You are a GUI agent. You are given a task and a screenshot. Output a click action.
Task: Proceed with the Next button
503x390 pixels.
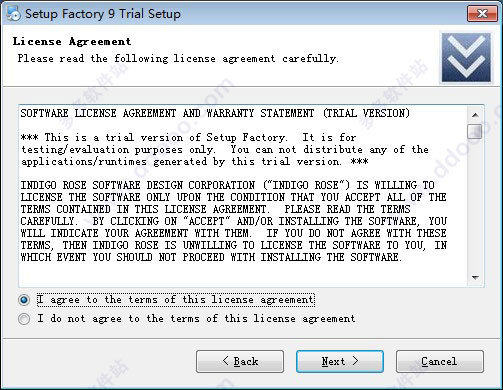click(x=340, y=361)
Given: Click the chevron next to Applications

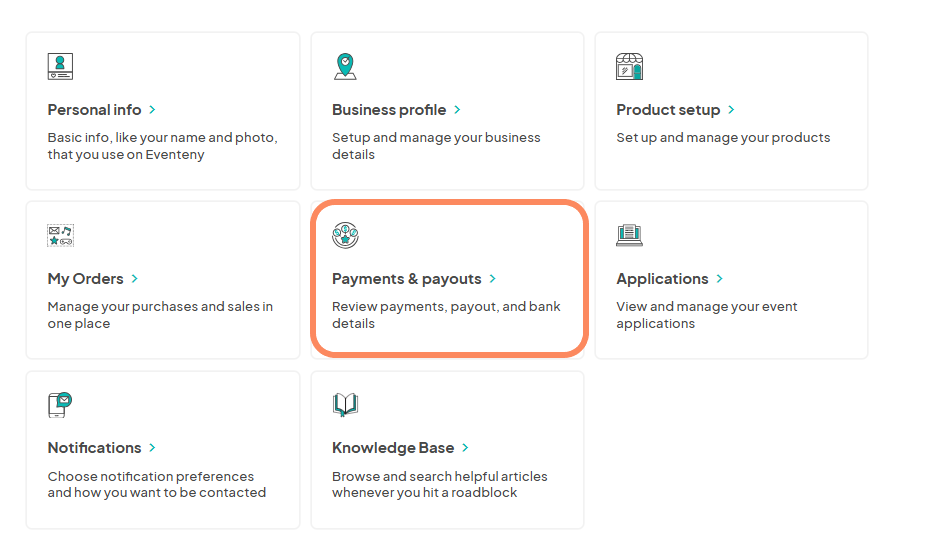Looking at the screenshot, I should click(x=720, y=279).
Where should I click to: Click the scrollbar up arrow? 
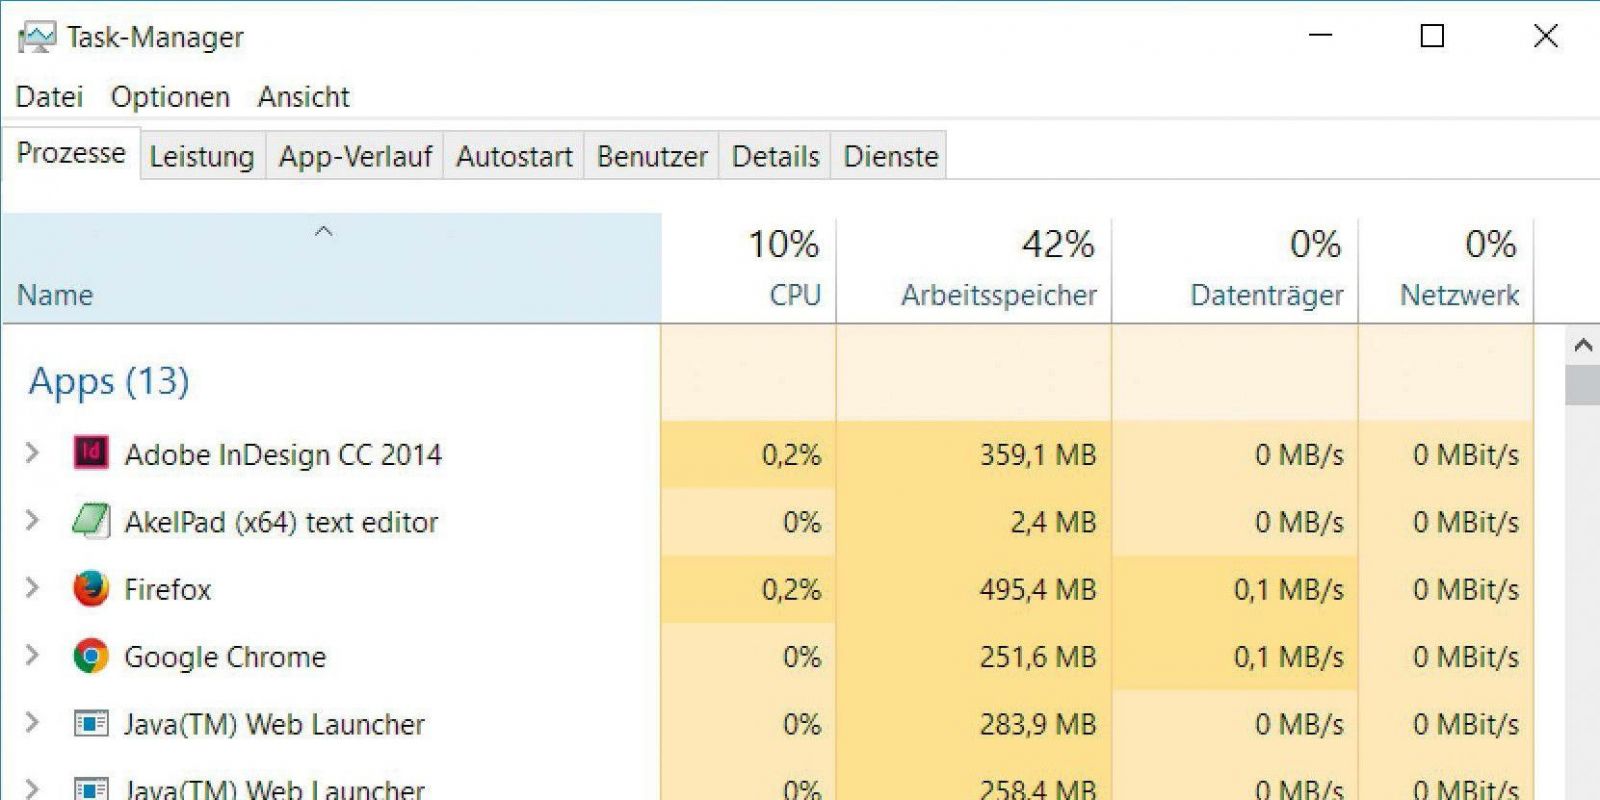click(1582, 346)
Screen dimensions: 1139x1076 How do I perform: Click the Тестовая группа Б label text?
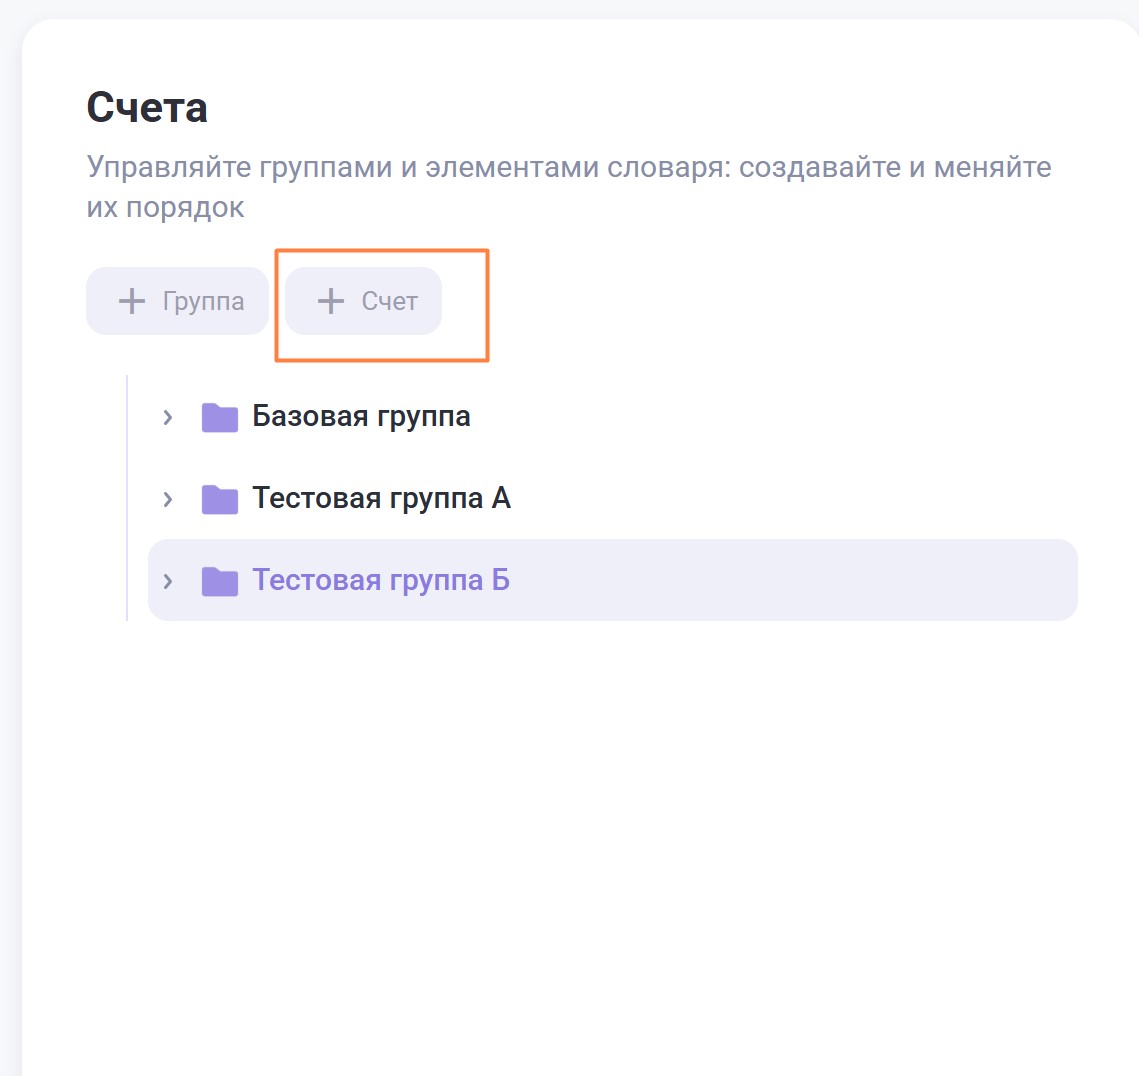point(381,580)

━━━━━━━━━━━━━━━━━━━━━━━━━━━━━━

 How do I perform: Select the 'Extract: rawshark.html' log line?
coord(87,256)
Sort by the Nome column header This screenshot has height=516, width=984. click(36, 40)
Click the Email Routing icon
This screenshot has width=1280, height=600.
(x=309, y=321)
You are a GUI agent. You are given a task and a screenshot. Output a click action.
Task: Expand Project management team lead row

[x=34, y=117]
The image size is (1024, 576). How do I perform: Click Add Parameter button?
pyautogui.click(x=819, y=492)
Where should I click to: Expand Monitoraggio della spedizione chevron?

━━━━━━━━━━━━━━━━━━━━━━━━━━━━━━

> **BRIEF**:
Precisely the lines between those holding "How do I perform: Select" and "Where should I click to: Expand", inclusive, are to be reproduced from the listing above, with nothing added.

> **OUTPUT FOR THIS EXERCISE**:
 How do I perform: Select the 'Extract: rawshark.html' log line?
coord(87,256)
Sort by the Nome column header This screenshot has height=516, width=984. click(36, 40)
Click the Email Routing icon
This screenshot has width=1280, height=600.
(x=309, y=321)
You are a GUI agent. You are given a task and a screenshot. Output a click action.
Task: Expand Project management team lead row

[x=34, y=117]
The image size is (1024, 576). How do I perform: Click Add Parameter button?
pyautogui.click(x=819, y=492)
Where should I click to: Expand Monitoraggio della spedizione chevron?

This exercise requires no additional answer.